Extract verbatim every line from the one containing "The width and" to the final line of the records below, inclusive, and exclude all pictures.

■ DATA ■
################

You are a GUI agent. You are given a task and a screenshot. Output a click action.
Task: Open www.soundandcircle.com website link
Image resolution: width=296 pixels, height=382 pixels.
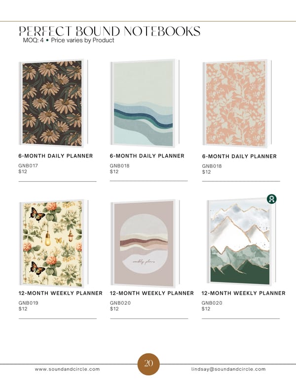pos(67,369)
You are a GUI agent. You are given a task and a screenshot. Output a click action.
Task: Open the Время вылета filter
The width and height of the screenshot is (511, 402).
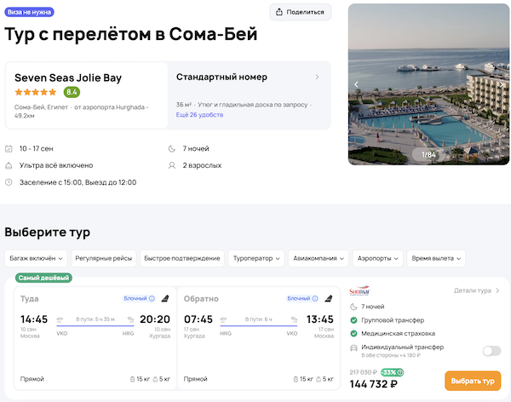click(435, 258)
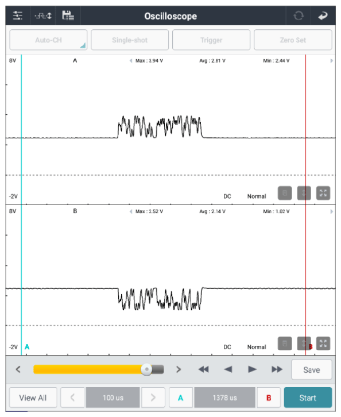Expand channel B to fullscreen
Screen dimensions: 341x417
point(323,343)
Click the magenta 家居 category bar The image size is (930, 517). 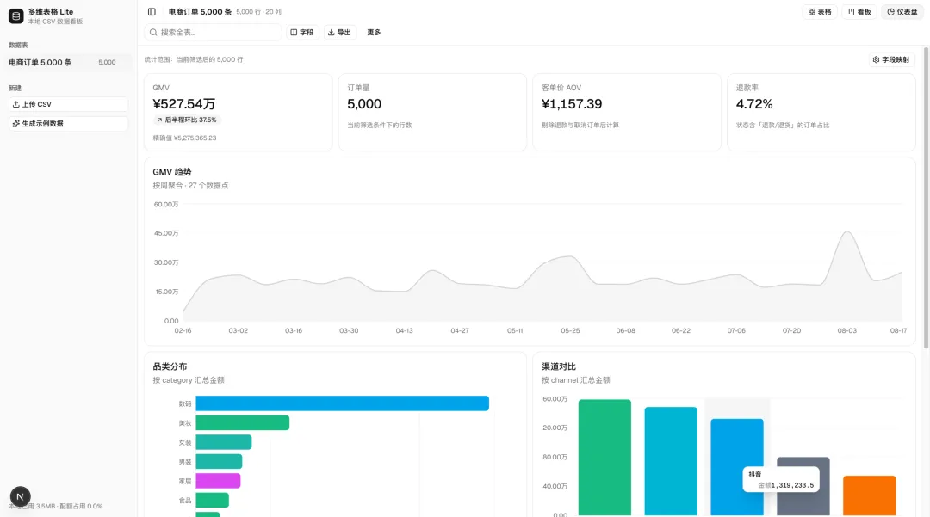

################

■ ANSWER SPACE ■
The width and height of the screenshot is (511, 402).
click(435, 258)
Expand channel B to fullscreen
Screen dimensions: 341x417
point(323,343)
Click the magenta 家居 category bar The image size is (930, 517). 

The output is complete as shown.